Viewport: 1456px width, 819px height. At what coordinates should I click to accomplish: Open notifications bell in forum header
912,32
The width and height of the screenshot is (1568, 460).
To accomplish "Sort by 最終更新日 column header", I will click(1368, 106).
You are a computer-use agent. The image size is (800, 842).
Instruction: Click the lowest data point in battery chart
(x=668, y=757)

* * *

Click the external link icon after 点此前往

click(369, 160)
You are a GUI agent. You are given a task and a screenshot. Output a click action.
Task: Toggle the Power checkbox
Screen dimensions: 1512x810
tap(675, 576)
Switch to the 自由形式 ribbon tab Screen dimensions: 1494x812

--

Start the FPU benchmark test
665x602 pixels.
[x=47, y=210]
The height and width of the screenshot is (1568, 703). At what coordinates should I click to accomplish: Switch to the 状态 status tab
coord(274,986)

■ **Written task**
Rescale the entries from the line that contains "Viewport: 1456px width, 819px" through the line that contains "(x=668, y=757)", writing out every line again with the requests included. Multiply each coordinate in the answers by 2.6 and round to the nearest whole number (halves up), and give only those lines.

■ **Solution to the problem**
Viewport: 1456px width, 819px height. At what coordinates should I click to accomplish: Open notifications bell in forum header
2371,83
The width and height of the screenshot is (1568, 460).
To accomplish "Sort by 最終更新日 column header", I will click(3557, 276).
You are a computer-use agent. The image size is (800, 842).
Instruction: Click the lowest data point in battery chart
(x=1737, y=1968)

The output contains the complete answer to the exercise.